My son is working on a high school English essay.
I've written several hundred essays at this point -- if you told me this would be the case when I was in high school, I'd probably have taken my own life. But the essay is an important form. Blog posts are a kind of essay, as are editorials, news analysis, and reviews. They really do have those famous parts we're taught in school: the premise, supporting arguments, conclusion, and whatnot.
My favorite essays are the funny ones: David Sedaris is an essayist; Woody Allen wrote three books of essays, Steve Martin has done quite a few, and columnists such as Dave Barry certainly have their moments. The humorous essays of SJ Perelman and Robert Benchley got me into the business in the first place; I'd hazard a guess that Thurber and Samuel Clemens got them into it. Nor is it just men: Dorothy Parker, Veronica Geng, Virginia Woolfe, Molly Ivins... many laffs to be had, and much to learn about the essay form. There are hundreds more to discover, of course.
The French have a great term for the short, light form: petites feuilles, 'little leaves.' But essays, of course, can be serious. Any time there's a single point to be made, requiring more examination than an epigram but less explanation than a monograph, there's your essay.
Here's why I recommend writing them: no other form sharpens up 'getting to the point' quite as well as the essay. The fictional equivalent of the essay is the short story, but short stories have some peculiar constraints because they are (despite their brevity) still required to establish a world, its characters, and their travails, just as a long novel, a screenplay, a stage play, or any other longer form must do. So short stories are these elusive, flickering things -- a glimpse of something more. So a short story may often not get to the point at all: it's indicating that there is a point, and directing us toward it, but often by design leaving the actual point itself unspoken. Essays live or die by whether you 'get' them or not.

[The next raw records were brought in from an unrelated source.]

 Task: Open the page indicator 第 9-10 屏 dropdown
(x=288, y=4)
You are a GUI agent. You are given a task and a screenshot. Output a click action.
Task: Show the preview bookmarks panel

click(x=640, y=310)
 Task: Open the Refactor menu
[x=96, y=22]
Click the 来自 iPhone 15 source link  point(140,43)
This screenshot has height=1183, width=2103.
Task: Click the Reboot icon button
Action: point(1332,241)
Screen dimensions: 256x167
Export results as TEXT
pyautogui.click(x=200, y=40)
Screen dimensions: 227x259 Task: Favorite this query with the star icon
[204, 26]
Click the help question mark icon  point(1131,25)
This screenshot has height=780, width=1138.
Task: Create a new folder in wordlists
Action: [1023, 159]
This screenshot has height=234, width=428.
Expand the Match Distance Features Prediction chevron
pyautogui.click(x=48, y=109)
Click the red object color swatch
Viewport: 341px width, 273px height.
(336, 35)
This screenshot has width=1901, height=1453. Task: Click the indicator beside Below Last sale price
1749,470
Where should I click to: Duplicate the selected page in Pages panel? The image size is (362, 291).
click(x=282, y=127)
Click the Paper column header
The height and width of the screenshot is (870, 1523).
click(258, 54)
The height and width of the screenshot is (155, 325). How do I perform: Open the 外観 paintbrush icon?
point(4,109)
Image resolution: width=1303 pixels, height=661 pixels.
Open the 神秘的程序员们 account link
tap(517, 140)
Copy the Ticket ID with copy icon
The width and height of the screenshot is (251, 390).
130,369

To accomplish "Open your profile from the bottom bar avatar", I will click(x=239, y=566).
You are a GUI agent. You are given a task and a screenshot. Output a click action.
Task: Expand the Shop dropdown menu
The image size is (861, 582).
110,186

My son would probably like to avoid writing another essay, ever. I'd like to be a great essayist, but I'm not. My funny ones have occasionally outlived their evanescent subject matter, but only for a little while. Mostly, writing them has been an opportunity to catch the diaphanous mayflies of my dim little thoughts and pin them to a bit of cardboard. Then again, that's also a fair description of life itself.